Books

Speller's 'First of July' Isn't About WWI

by Caitlin Van Horn

Elizabeth Speller's The First of July is not a political novel. Though it's set in World War I (and the tense year leading up to it), there are no chapters devoted to shifting alliances, or how the assassination of one Archduke lead to a war that tore apart Europe. You can Google it, or concentrate on the four intertwining storylines in Speller's work. Truthfully, not knowing about Franz Ferdinand, or any other political power players won't take away from The First of July. Speller’s main focus is the secrets soldiers bring with them to the battlefield, and why they're there in the first place.

One such character is sturdy, quiet Ben, an organist who enlists after his life-long friend Theo convinces him they should have a war-time adventure together. Ben agrees, hoping to escape the sideways glances he gets whenever he tells anyone in his hometown about the colors he sees when he hears organ music. We know it as synesthesia, but Ben is tormented by the thought of it being a curse, and feels isolated from those closest to him because of it. For him, to get a fresh start is a very tempting proposition.

There’s also, of course, the small problem of Ben’s unspeakable love for Theo. Ben’s feelings begin to disrupt his daily life — he knows he can’t do anything to make Theo suspicious, so even everyday actions, like possibly touching Theo should, become a struggle, where Ben is tormented, knowing:

He could touch, of course. There were a dozen reasons why he might touch, and just one why he never could.

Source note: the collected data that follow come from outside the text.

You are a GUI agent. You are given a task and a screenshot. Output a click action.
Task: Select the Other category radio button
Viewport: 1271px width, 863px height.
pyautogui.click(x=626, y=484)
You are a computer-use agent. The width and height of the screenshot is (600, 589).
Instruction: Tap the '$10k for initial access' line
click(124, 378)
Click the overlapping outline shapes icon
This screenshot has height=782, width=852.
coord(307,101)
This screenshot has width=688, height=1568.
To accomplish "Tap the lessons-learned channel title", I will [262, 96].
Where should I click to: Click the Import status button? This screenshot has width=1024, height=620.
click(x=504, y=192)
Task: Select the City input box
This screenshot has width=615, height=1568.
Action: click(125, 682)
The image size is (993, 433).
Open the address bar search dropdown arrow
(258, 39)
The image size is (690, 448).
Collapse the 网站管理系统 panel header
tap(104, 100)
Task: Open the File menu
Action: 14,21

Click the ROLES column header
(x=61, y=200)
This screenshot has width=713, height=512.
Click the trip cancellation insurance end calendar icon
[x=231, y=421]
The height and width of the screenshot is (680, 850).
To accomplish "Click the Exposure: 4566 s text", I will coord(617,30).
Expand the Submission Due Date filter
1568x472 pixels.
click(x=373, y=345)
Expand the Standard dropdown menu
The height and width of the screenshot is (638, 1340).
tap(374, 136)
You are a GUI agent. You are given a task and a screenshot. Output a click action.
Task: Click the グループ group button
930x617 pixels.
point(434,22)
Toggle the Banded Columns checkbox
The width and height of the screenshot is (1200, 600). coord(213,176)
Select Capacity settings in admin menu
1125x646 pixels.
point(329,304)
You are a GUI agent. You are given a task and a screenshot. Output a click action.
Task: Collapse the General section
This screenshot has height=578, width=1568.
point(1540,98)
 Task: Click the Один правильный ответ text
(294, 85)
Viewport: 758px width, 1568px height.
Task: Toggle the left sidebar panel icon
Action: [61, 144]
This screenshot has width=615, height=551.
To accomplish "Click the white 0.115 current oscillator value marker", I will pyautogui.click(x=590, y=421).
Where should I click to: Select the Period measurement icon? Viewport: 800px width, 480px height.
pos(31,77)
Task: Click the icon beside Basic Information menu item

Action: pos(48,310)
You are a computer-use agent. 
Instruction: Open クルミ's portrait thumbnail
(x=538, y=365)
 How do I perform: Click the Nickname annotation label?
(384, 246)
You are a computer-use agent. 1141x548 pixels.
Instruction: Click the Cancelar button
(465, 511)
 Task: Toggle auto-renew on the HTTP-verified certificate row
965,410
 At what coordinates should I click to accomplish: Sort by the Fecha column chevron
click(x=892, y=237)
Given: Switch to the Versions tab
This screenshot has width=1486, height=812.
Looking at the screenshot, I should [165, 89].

While war is not the centerpiece of their relationship, it does give Ben the hope of supplanting, or at least masking, his forbidden romantic feelings with a sort of tortured compromise of brothers-in-arms camaraderie while the two live together.

Harry, another of Speller’s intertwined narrators, is also on the run from his hometown, and the scandals he would like to leave behind there. An industrious English royal, he flees his familial estate for America, where he finds success in sustainable, humane textile manufacturing. Harry abandons his home after his widower father marries the enchanting French actress Isabelle, who just so happens to also be Harry's lover. She tries to explain herself to Harry, saying:

I married him, as you guessed all those years ago, because he had position and wealth and could take care of me. [...] Yes, I lured him into my bed. Yes, your rage was not misplaced, although I had no idea you word then turn your back on us, on Teddy, on Abbotsgate, on England.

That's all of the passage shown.